If morning forecast runs for June 13 continue showing Beijing highs in the 30°C to 33°C range, the YES contract will face additional selling pressure. Beijing's continental climate and strong June solar angles favor afternoon heating well above 27°C on days without a clear frontal boundary, making further price deterioration likely.

Cloud Cover and Rain Keep the Cap Low

Persistent cloud cover or early-morning rainfall could limit Beijing's June 13 peak. If precipitation holds through midday, temperature suppression below 27°C becomes plausible. Traders watching early-morning Beijing conditions on June 13 would be first to reprice the YES contract if cloud and rain data points to a cool day.

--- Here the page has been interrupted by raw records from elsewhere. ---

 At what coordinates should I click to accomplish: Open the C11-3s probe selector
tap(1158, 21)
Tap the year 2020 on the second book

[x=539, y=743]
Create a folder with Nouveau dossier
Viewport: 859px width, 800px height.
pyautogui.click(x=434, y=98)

Model Bust on Timing of Cooling System

Short-range weather forecasting over North China can miss the timing of frontal systems by 12 to 24 hours. If a cooling system arrives earlier than modeled, June 13 in Beijing could come in dramatically below expectations. A surprise cool reading would catch the current NO-leaning market off guard in a thin, fast-moving contract.

Key macro factor: Beijing's June 2026 temperature context falls within a broader pattern of above-average Northern Hemisphere surface temperatures, making anomalously cool days statistically less frequent than historical baselines.

Market Timeline

Jun 11, 4:03 AM
Market Created
Jun 11, 4:16 AM
Event Start
Jun 11, 4:28 AM
Market Opened
Saturday, Jun 13
Market Resolution

Probabilities shown are market-implied and not predictions or recommendations. This content is for informational purposes only.